É autora do livro "Da Senzala à Colônia", importante estudo
sobre a transição do trabalho escravo para o livre na região
cafeeira de São Paulo, e "Coroas de Glória, Lágrimas de Sangue",
sobre a rebelião dos escravos em Demerara, na Guiana Inglesa,
no século 19 -em que analisa o fato histórico enfocando tanto
a micro como a macro-história.
Leia abaixo os principais trechos da entrevista que Emília
Viotti concedeu à Folha, por e-mail, de sua casa, nos
EUA.
Folha - Recentemente, a sociedade portuguesa mobilizou-se
pela causa de Timor Leste, tem acolhido relativamente bem
a entrada de refugiados políticos de Angola, e a comemoração
dos 500 anos do Brasil recebe a atenção dos órgãos responsáveis
pela cultura naquele país. A sra. acredita que Portugal vê
a efeméride dos Descobrimentos como oportunidade para se redimir
dos danos causados pela colonização?
Emília Viotti - As relações entre Portugal e suas
ex-colônias mudaram desde a queda de Salazar (1889-1970).
Nada mais natural que tenha havido uma revisão do período
colonial. Hoje, em toda a Europa, as relações entre as ex-metrópoles
e colônias são distintas e há interesse de ambos os lados
na construção de novos laços.
A criação do Mercado Comum Europeu tem exercido uma poderosa
atração entre os povos das ex-colônias, provocando uma grande
imigração com destino às antigas metrópoles.
Portugal oferece ao Brasil uma porta para a Comunidade Européia
e o Brasil representa para Portugal um grande mercado. Isso
leva, de forma inevitável, a um processo de reexame do passado.
Se esse reexame levará à "conscientização histórica" de Portugal
em relação aos danos causados pela colonização é o que veremos.
Agora, a tendência é a reabilitação da idéia da comunidade
de língua portuguesa, defendida no passado por Gilberto Freyre.
Folha - Como se dá, hoje, o processo de miscigenação
e aculturamento dos povos negros na América Latina?
Viotti - Na América Latina, os negros foram introduzidos
como produto da escravidão: Colômbia, Brasil, Cuba, Peru,
México ou Argentina. Isso deixou marcas profundas nessas sociedades.
Um dos seus legados mais sinistros foi o preconceito racial
contra o negro, que até hoje persiste e dificulta sua integração
na sociedade. As crises econômicas que afetaram o Brasil no
século 20 e a política elitista, marcada frequentemente por
um racismo disfarçado, contribuíram para que se mantivessem
as desigualdades e alimentaram a discriminação.

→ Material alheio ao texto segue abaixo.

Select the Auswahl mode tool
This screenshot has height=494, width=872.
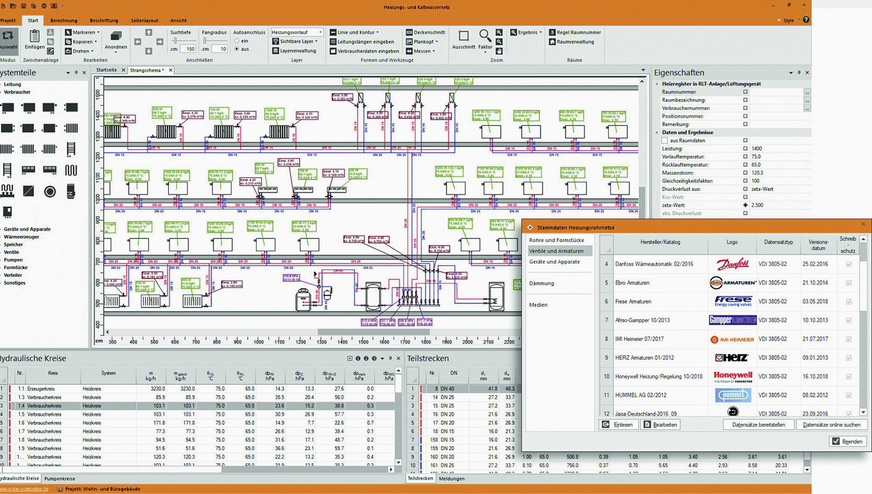7,40
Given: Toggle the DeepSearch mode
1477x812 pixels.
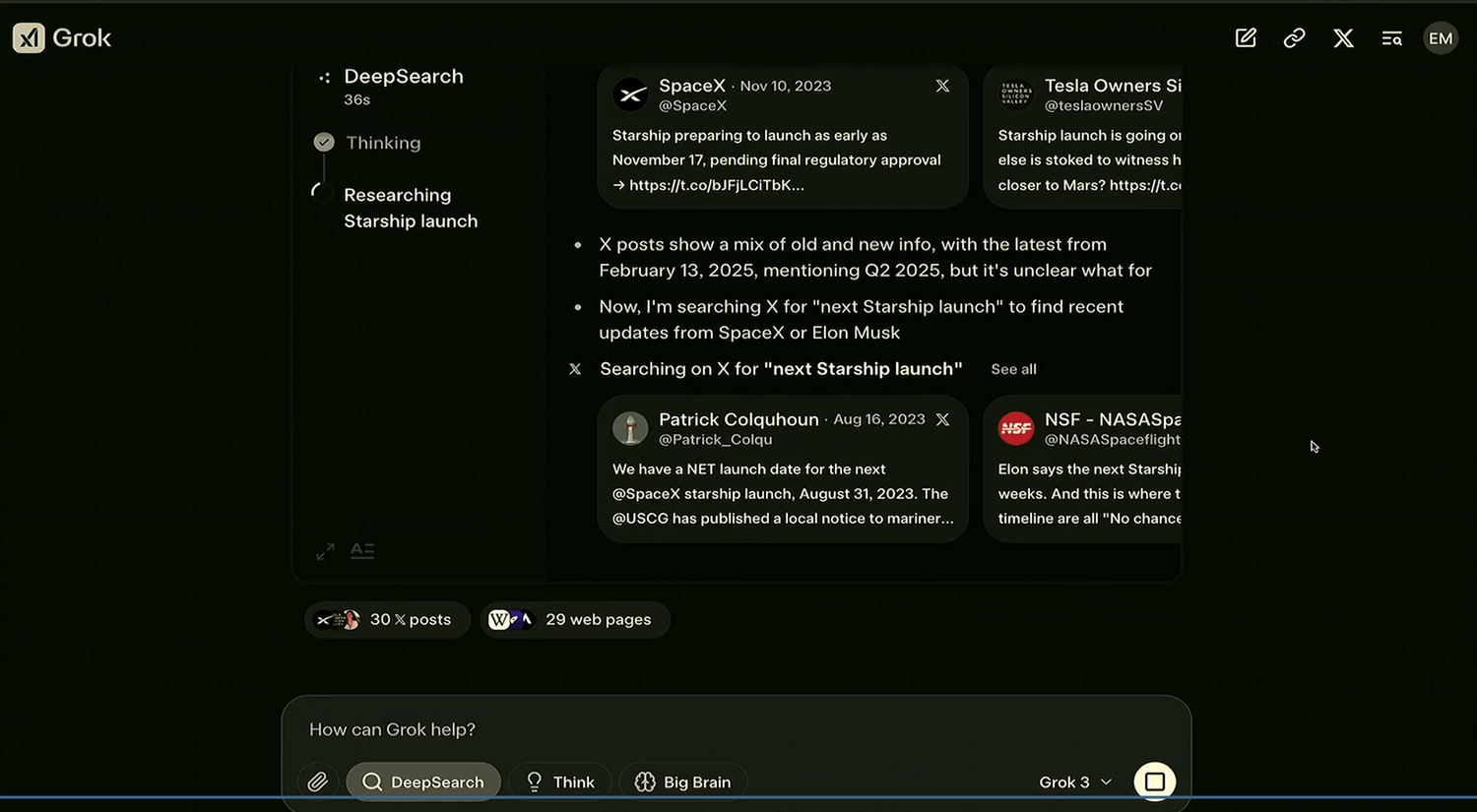Looking at the screenshot, I should [423, 781].
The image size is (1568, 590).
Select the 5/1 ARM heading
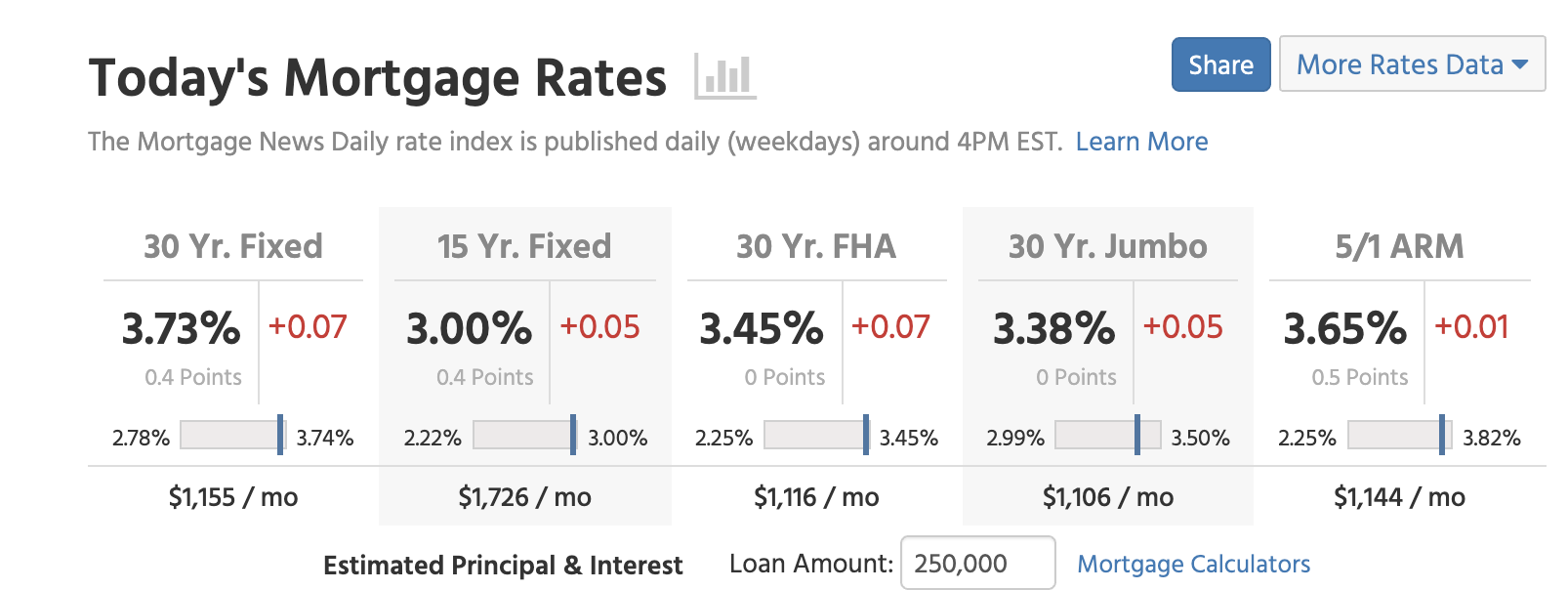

Hoje, enfrentamos o paradoxo de um país que reconhece de várias
maneiras a importância do negro na constituição da sua cultura
e sociedade, mas que continua a discriminá-lo.
Folha - Como se mantém a identidade cultural africana,
sobrevivente da diáspora causada pela escravidão, num cenário
de globalização?
Viotti - O que se tem visto por toda parte é o que
Hobsbawn chamou de "a invenção da tradição". Os povos africanos
de origens diversas, que pertenceram no passado a grupos étnicos
distintos, com culturas e religiões diversas, foram transportados
para a América, onde foram transformados em escravos. No Novo
Mundo, eles criaram aos poucos uma nova identidade, que transcendeu
muitas vezes as diferenças étnicas que originalmente os dividiam.
Brancos e negros, cada um à sua maneira e por motivos diversos,
inventaram uma África. Hoje, com as novas possibilidades oferecidas
pela cultura de massa e pela mídia, multiplicaram-se os grupos
que invocam a tradição africana. Invocar a tradição e a cultura
tornou-se uma forma de resistência. Ultimamente se tem visto,
por toda parte, um renovado interesse pela cultura.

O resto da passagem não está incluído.